> **Extracted entries**:
=-=-=-=-=

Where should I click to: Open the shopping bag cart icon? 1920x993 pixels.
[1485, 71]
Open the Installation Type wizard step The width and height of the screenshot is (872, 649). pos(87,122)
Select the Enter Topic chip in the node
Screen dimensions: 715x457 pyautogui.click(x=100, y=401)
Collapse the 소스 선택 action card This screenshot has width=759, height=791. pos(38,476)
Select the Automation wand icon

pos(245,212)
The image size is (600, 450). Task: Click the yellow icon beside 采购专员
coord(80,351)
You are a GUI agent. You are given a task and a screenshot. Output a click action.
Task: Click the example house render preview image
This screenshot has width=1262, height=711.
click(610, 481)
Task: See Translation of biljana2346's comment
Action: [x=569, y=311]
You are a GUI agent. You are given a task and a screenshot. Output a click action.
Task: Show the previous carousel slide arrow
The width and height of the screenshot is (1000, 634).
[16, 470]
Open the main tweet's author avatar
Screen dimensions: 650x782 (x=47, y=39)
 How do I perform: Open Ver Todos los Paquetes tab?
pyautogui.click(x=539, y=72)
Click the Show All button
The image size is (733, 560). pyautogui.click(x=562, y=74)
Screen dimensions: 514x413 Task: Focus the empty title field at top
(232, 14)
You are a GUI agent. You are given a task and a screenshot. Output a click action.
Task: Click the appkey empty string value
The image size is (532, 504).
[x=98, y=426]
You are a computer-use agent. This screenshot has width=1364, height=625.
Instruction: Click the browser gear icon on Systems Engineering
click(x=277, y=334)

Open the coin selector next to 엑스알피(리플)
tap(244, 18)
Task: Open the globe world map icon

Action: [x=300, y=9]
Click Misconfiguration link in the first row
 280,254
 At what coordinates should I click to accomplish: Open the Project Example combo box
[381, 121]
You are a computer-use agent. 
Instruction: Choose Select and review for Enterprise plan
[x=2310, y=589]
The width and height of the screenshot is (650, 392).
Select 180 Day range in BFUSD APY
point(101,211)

=-=-=-=-=

> **What you are asked to do**: The answer is the line containing "Instruction: Choose Select" together with every line after it in the records, repeated exactly and with nothing else.

> **Written response**:
Instruction: Choose Select and review for Enterprise plan
[x=2310, y=589]
The width and height of the screenshot is (650, 392).
Select 180 Day range in BFUSD APY
point(101,211)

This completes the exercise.